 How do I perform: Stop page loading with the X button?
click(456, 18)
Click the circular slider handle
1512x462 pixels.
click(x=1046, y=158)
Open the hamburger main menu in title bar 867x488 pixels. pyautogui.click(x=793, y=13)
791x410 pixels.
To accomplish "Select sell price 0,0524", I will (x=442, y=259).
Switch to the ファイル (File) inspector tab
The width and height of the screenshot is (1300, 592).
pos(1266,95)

--

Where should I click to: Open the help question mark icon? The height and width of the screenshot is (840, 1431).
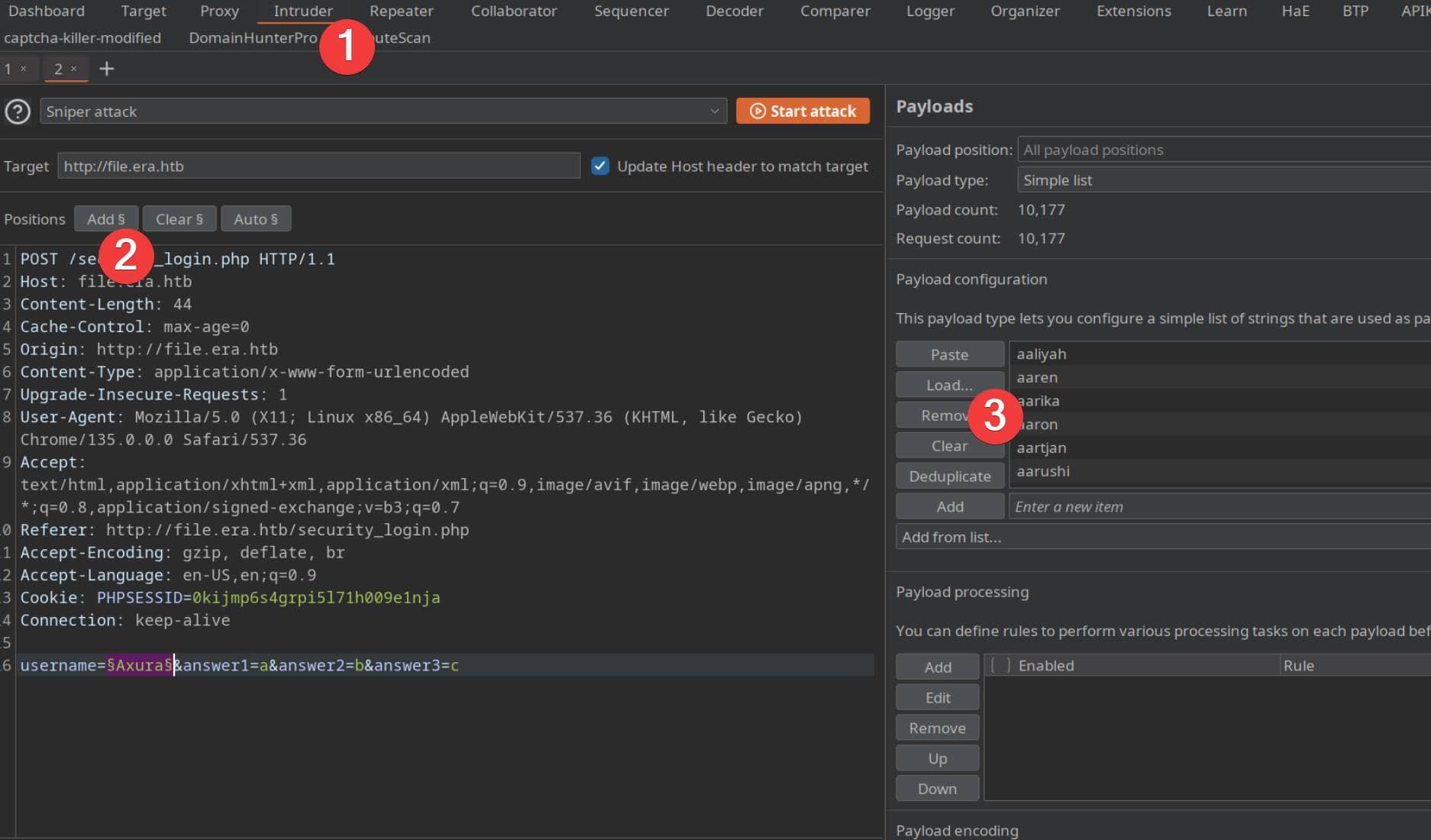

WORK INSTRUCTIONS » Whenever a line in the material contains the word "Open", copy that line.

TASK SOLUTION »
Open the hamburger main menu in title bar 867x488 pixels. pyautogui.click(x=793, y=13)
Where should I click to: Open the help question mark icon? The height and width of the screenshot is (840, 1431).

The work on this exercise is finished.